Monday, September 11, 2017

Inhumane Persecution of Rohingya

"It may not be landmines, but I know there have been isolated cases of Myanmar soldiers planting explosives three to four days ago."
Lt. Col. S.M. Ariful Islam, commanding officer, Bangladesh border guard, Teknaf

"All indications point to the Myanmar security forces deliberately targeting locations that Rohingya refugees use as crossing points."
"This is a cruel and callous way of adding to the misery of people fleeing a systematic campaign of persecution."
Tirana Hassan, Amnesty International official

"ARSA strongly encourages all concerned humanitarian actors to resume their humanitarian assistance to all victims of the humanitarian crisis, irrespective of ethnic or religious background during the ceasefire period."
Statement, Arakan, Rohingya Salvation Army
Nearly 300,000 Rohingya have fled to neighbouring Bangladesh [Danish Siddiqui/Reuters]
Nearly 300,000 Rohingya have fled to neighbouring Bangladesh [Danish Siddiqui/Reuters]

The spiral of violence resulting from the Rohingya minority's Arakan Salvation Army attacking several army posts and killing a fair number of Burmese, leading the Myanmar military to set out on a 'terrorist-cleansing' mission that has turned into a generalized rout of the Rohingya in their traditional towns and villages in Rakhine State, had its genesis in the ongoing desperate plight of the minority Rohingya Muslims living amidst Buddhist Burmese resenting their presence and terrorizing them.

With the military burning down homes in the villages they've vacated of residents by threats and violence, and the Rohingya of all ages now homeless in their hundreds of thousands, desperately attempting to escape death and mutilation, the Arakan Rohingya Salvation Army in desperation for the plight of their people proposed a month-long truce to give some relief to their civilian brethren facing starvation and disease, along with statelessness.

A proposal spurned directly out of hand by the Burmese military while the head of government, Nobel Peace Prize Laureate, Aung San Suu Kyi remains mute in the face of the atrocities visited on a minority lacking champions other than the ARSA. And since a spokesman for her government stated that Myanmar had no intention of negotiating with "terrorists", there is no relief in sight for the men, women and children who continue to flee in fear, risking perilous sea crossings into Bangladesh or alternately stepping on explosives planted on the border by the Myanmar military.
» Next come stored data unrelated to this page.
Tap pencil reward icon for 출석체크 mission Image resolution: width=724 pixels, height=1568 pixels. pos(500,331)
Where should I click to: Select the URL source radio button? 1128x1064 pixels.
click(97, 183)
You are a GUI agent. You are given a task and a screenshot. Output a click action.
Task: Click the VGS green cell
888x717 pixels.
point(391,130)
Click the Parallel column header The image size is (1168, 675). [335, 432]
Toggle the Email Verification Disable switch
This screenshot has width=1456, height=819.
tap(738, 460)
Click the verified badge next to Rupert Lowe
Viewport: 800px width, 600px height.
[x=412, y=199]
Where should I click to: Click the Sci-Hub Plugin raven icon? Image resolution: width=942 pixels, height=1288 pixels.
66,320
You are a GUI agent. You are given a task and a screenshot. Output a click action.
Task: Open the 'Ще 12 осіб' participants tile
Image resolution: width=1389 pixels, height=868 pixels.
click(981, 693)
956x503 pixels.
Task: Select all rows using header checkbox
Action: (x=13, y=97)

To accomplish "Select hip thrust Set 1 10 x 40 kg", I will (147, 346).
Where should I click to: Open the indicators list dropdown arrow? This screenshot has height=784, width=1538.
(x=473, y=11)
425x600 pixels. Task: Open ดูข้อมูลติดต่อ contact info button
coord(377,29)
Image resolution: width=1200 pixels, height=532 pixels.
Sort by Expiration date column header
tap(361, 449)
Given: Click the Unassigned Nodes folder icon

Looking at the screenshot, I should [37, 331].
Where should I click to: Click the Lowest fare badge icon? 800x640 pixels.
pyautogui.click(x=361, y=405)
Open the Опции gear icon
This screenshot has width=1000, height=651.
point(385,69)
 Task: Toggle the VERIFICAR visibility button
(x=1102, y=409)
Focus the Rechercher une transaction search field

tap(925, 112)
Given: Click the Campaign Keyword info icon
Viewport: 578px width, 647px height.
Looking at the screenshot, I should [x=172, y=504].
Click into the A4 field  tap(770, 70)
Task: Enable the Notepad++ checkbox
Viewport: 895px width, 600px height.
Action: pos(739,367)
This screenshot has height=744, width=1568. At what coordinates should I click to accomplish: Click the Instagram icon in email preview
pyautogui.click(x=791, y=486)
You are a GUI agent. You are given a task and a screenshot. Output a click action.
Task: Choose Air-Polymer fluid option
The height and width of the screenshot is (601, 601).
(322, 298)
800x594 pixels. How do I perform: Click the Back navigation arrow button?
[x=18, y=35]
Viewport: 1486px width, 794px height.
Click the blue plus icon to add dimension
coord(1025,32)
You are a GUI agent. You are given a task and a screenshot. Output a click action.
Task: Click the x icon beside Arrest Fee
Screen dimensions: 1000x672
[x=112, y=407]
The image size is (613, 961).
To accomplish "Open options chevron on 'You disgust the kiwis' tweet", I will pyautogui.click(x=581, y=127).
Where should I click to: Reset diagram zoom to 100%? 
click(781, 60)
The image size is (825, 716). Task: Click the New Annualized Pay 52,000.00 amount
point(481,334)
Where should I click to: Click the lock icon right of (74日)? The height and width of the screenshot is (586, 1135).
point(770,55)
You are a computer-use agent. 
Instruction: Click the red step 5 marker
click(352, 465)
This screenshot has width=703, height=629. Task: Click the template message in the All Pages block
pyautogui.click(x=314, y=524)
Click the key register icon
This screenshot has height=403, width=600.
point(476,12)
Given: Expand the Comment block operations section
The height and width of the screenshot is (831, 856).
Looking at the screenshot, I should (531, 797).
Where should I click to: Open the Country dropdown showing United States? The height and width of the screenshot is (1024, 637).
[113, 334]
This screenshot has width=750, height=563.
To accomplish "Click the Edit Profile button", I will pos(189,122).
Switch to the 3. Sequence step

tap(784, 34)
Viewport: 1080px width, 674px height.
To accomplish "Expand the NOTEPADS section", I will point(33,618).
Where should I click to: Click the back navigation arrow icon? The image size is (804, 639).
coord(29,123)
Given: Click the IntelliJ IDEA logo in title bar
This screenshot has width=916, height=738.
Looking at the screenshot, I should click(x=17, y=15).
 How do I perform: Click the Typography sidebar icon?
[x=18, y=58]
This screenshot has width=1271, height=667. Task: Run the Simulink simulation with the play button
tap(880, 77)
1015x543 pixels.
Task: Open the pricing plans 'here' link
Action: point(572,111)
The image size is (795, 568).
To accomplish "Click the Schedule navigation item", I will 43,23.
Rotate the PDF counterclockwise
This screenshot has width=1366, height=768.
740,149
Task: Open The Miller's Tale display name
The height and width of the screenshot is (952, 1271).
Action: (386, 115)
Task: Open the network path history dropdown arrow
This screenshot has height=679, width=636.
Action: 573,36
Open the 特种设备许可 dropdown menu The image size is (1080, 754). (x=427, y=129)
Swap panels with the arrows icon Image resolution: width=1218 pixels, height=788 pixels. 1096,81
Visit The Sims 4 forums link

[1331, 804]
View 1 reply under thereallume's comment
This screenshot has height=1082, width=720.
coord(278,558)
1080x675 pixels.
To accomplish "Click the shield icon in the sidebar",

The refugees, traumatized, starving, injured and helpless describe soldiers shooting at them, and committing arson attacks on villages. This, aside from laying anti-personnel landmines to ensure that if any Rohingya that have crossed into Bangladesh plan to return to Myanmar they cannot do so in safety. North Korea, Syria and Myanmar are known to openly use anti-personnel landmines, according to Amnesty International, a weapon outlawed through an international treaty, in 1997.

The "targeted use of landmines" in a narrow stretch of the border between Rakhine State and Bangladesh, representing a crossing area for fleeing Rohingya represents yet another strike in the roster of indications that, as the United Nations claims, Myanmar is guilty of ethnic cleansing, indulging in ridding itself of the presence of a minority group that has lived for generations in Burma, always under duress, despised and violated.